### [What the exercise asks]
Answer these questions from the folding@home passage below:
1. Support for which AMD GPU lineup was recently added?
2. Which NVIDIA hardware will the CUDA version of the client be able to run on?
3. What is Stanford working on implementing to allow meaningful performance comparisons?

### [Selected passage]
__________

Most of this work has been done on the CPU, but PS3 and AMD R5xx GPUs have been able to fold for a while now. Recently support for AMD's R6xx lineup was added as well. NVIDIA GPUs haven't been enabled to run folding@home until now (or very soon anyway). Stanford has finally implemented a version of folding@home with CUDA support that will allow all G80 and higher hardware to run the client.


We've had the chance for the past couple days to play around with a pre-beta version of the folding client, and running folding on NVIDIA hardwarwe is definitly very fast. Work units and protiens are different on CPUs and GPUs because the hardware is suited to different tasks, but to give some perspective a quadcore CPU could simulate tens of nanoseconds of a protien fold, while GPUs can simulate hundreds.


While we don't have the ability to bring you any useful comparative benchmarks right now, Stanford is working on implemeting some standard test cases that can be run on different hardware. This will help us actually compare the performance of different hardware in a meaningful way. Right now giving you numbers to compare CPUs, PS3s, AMD and NVIDIA GPUs would be like directly comparing framerates from different games on different hardware as if they were related.

__________

### [Recorded information]

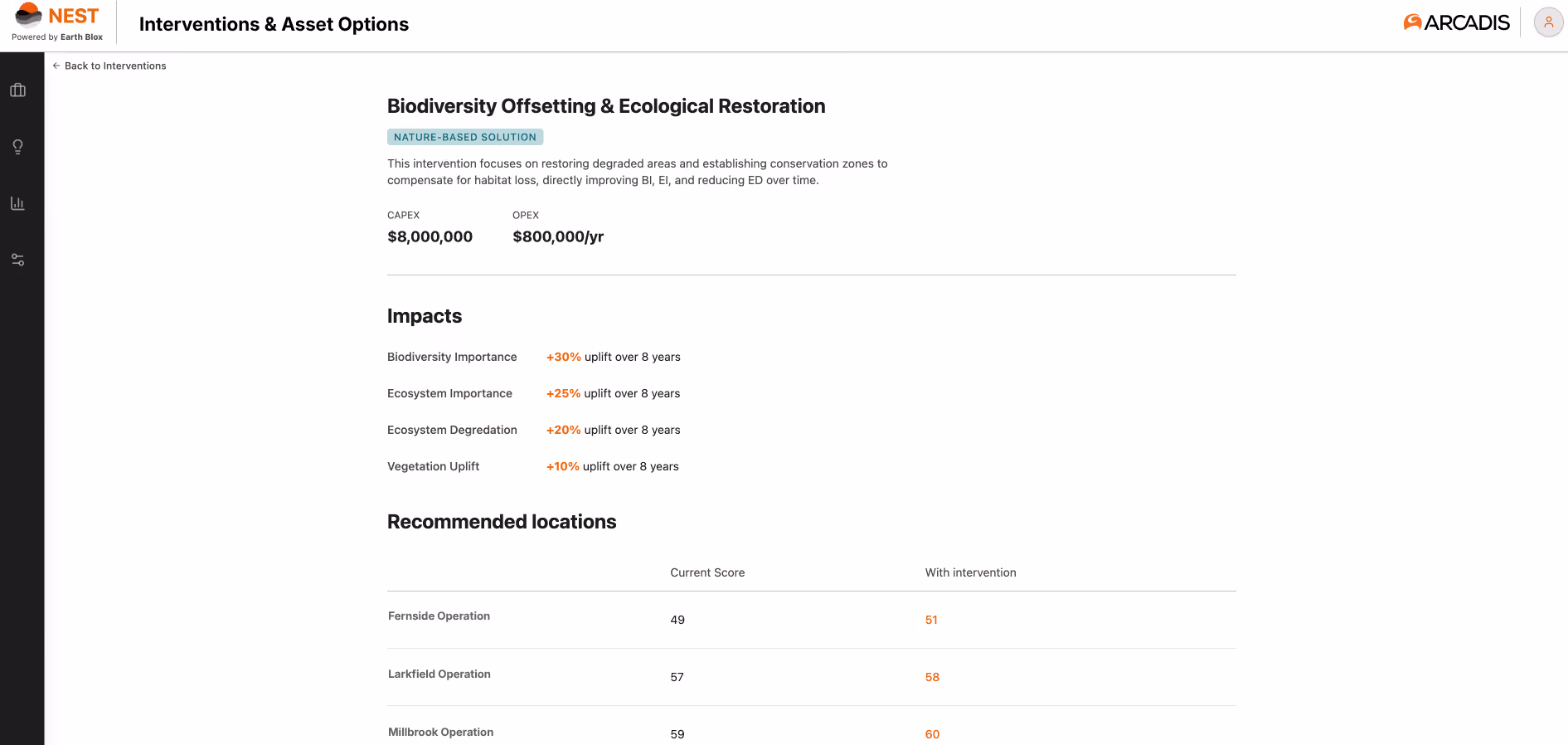Select the lightbulb interventions sidebar icon
Screen dimensions: 1568x745
click(17, 147)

__________

### [Full response]
1. AMD's R6xx lineup.
2. All G80 and higher hardware.
3. Standard test cases that can be run on different hardware.